"This English garden has infinite charms. It consists of meadows, lawns, fountains, ponds, large pools, ragged little groves..."
(Travel report by Crown Prince Friedrich Karl von Schwarzburg-Rudolstadt in May 1775. He visited the Bendeleben park about 10 years after its completion.)
In earlier times the splendid promenade lined by four rows of linden trees framed the view to Bad Frankenhausen. Once the new palace had been completed, the building stood at the end of the line of sight. The remaining aged trees were cleared after 1960.
(Photo prior to 1945)
The park lying in front of you is one of the first products in the transition from formal baroque gardens to landscaped gardens in Germany. In 2015 the park celebrated its 250th anniversary.

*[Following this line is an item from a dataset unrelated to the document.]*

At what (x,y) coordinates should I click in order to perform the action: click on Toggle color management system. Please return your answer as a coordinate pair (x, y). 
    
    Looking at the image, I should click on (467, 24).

Privy Councilor Baron Johann Jacob von Uckermann (1718–1781) and his wife had the dilapidated Bendeleben manor torn down in 1765 to make room for the construction of a stately building in baroque style. In place of the original "deer garden", a 21-hectare palace park was laid out. An early form of the landscaped garden, the park retained some baroque design elements such as the linden-lined promenade and the Roman bath.
The old Uckermann dreamed of the New Palace, which you can see from here. It was built in 1860 by a subsequent owner, the businessman Wilhelm von Krause. In the 1920s his son Wilhelm Hugo Ernst von Krause had a tennis court and a riding arena built on the property.